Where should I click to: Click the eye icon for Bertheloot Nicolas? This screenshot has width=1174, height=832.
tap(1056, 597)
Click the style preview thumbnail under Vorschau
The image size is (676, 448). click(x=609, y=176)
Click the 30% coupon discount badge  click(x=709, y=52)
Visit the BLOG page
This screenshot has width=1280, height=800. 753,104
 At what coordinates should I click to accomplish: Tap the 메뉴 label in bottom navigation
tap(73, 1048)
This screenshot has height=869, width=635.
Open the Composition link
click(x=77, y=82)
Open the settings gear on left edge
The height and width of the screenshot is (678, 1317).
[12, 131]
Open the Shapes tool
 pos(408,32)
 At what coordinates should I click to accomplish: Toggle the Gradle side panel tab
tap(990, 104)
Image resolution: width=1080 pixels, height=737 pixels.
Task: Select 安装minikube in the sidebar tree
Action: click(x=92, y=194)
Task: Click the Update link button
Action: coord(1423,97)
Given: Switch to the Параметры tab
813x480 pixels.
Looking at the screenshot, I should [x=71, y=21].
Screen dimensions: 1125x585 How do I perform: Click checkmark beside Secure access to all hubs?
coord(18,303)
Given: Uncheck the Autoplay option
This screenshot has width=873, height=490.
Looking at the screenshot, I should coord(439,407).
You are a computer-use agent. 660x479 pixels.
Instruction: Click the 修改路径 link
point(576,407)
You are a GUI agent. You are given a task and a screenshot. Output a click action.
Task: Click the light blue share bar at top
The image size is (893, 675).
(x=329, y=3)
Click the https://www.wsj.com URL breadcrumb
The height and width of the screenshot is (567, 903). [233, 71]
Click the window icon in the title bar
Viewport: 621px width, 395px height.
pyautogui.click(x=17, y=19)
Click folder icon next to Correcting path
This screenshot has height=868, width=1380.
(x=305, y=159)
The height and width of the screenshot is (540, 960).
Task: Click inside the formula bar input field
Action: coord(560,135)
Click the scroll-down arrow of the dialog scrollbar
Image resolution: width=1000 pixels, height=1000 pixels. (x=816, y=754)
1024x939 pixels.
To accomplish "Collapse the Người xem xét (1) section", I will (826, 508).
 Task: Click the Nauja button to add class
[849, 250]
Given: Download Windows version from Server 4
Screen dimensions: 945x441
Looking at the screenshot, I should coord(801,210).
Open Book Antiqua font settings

▸ Problem details
Every line that contains the string "agent" should be copied from the entries.

▸ Response for this exercise
You are a computer-use agent. 660x479 pixels.
You are a GUI agent. You are given a task and a screenshot. Output a click action.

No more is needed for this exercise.